> _WHAT IS EXPECTED_:
Check each line of the data, and copy those where "will" appears.

Content starts

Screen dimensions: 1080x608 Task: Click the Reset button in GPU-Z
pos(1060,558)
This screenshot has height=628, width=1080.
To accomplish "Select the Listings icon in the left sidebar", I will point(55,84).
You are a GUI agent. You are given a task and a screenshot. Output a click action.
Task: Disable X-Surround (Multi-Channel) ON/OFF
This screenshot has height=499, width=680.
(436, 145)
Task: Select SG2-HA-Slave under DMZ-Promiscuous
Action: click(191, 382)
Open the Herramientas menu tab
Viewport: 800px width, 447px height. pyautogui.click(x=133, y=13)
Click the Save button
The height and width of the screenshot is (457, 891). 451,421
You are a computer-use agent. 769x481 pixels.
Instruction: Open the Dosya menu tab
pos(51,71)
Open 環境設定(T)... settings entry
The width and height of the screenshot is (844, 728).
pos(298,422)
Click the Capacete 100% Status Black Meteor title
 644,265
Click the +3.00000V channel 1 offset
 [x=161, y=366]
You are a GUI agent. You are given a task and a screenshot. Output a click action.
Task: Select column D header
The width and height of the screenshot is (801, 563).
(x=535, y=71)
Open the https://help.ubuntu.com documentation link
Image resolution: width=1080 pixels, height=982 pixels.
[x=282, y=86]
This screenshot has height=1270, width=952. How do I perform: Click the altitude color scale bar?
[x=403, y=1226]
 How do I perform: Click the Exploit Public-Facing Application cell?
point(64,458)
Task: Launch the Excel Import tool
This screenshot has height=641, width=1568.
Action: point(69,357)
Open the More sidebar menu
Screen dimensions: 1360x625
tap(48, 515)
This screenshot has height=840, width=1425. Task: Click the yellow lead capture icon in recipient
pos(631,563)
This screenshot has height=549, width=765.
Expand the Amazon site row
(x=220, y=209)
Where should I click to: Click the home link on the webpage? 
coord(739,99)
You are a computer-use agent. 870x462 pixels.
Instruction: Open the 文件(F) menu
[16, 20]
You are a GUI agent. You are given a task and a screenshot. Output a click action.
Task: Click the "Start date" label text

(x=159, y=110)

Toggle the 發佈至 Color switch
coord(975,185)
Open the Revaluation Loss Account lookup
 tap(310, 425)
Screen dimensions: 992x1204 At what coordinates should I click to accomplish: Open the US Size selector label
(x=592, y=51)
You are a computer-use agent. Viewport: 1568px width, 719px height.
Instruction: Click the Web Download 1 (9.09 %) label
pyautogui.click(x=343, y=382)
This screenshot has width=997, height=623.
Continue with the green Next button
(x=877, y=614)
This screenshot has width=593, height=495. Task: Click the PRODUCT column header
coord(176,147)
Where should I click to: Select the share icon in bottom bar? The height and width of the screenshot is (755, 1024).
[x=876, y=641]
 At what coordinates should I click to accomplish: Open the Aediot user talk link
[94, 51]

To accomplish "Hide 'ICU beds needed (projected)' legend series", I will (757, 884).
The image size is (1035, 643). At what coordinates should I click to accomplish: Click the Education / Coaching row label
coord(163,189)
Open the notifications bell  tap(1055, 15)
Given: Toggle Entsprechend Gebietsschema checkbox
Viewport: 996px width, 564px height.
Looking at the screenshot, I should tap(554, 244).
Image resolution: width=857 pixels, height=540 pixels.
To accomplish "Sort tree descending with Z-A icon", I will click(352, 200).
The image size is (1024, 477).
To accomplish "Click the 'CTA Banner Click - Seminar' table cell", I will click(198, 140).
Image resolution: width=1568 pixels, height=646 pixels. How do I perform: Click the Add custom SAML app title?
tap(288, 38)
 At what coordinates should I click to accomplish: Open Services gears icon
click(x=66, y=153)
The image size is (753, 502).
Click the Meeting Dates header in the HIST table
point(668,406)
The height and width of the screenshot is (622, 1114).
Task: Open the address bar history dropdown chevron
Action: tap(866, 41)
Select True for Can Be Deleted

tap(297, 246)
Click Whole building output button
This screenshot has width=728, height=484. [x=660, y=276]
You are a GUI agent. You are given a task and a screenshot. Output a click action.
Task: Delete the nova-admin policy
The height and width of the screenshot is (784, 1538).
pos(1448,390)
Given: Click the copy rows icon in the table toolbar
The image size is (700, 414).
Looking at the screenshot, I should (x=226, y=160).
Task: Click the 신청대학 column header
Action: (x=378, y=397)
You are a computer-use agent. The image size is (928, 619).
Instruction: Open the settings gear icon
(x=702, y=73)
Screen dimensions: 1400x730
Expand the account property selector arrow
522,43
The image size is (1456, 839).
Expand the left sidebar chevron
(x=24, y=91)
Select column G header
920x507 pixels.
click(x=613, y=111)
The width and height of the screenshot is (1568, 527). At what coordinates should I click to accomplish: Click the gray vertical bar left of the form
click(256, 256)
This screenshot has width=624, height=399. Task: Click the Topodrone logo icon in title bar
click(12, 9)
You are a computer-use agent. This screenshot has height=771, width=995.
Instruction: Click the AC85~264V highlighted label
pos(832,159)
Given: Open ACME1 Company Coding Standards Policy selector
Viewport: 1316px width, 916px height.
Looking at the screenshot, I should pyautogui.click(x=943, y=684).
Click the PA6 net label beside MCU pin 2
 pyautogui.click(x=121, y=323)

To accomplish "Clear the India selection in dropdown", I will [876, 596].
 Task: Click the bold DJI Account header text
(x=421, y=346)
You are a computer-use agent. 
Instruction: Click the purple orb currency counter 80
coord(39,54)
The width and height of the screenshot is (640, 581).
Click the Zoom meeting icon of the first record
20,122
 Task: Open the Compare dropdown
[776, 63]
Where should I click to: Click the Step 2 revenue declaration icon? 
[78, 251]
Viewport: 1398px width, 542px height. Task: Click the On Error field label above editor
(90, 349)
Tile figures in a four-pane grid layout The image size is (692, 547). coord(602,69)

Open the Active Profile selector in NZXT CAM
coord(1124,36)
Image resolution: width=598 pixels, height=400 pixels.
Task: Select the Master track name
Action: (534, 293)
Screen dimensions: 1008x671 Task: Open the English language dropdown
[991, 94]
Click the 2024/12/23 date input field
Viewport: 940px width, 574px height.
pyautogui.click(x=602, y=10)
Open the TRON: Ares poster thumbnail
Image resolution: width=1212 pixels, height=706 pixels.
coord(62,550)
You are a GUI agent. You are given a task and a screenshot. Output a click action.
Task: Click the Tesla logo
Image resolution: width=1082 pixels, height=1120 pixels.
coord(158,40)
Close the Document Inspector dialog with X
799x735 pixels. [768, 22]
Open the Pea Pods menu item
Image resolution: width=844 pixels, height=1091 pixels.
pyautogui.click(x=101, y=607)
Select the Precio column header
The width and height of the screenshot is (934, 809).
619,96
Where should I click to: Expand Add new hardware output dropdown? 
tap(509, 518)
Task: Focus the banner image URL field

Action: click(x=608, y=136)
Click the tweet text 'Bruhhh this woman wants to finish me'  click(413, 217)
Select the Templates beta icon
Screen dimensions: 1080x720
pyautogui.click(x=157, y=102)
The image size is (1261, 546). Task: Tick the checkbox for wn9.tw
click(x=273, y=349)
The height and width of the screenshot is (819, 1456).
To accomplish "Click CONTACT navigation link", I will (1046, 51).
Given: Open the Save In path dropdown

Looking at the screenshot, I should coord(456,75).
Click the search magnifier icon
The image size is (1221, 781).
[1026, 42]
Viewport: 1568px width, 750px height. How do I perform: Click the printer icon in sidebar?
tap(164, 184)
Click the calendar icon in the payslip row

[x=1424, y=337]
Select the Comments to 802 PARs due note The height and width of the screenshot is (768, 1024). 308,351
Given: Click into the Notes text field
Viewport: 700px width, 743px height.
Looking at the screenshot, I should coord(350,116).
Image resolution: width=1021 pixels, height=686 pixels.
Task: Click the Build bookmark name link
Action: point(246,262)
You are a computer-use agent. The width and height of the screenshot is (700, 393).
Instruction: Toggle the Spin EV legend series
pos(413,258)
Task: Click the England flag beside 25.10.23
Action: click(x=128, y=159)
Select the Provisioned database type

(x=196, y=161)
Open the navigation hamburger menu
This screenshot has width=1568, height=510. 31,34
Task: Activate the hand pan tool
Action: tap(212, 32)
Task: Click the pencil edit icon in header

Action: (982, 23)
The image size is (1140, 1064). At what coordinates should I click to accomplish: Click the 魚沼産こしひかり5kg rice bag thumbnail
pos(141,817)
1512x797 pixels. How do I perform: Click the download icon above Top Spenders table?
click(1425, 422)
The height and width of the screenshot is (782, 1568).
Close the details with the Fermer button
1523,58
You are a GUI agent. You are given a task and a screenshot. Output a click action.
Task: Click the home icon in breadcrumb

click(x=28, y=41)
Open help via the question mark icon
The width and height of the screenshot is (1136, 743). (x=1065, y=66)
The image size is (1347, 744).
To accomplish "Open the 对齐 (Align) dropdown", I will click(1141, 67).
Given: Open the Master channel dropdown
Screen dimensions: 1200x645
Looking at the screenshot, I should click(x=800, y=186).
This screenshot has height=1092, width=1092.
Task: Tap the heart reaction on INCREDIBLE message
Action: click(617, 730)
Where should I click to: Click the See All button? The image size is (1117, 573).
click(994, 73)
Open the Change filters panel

Content ends

> _WRITTEN ANSWER_:
To accomplish "Select the Listings icon in the left sidebar", I will point(55,84).
To accomplish "Hide 'ICU beds needed (projected)' legend series", I will (757, 884).
To accomplish "Sort tree descending with Z-A icon", I will click(352, 200).
To accomplish "Click the 'CTA Banner Click - Seminar' table cell", I will click(198, 140).
To accomplish "Clear the India selection in dropdown", I will [876, 596].
To accomplish "Click CONTACT navigation link", I will (1046, 51).
To accomplish "Open the 对齐 (Align) dropdown", I will click(1141, 67).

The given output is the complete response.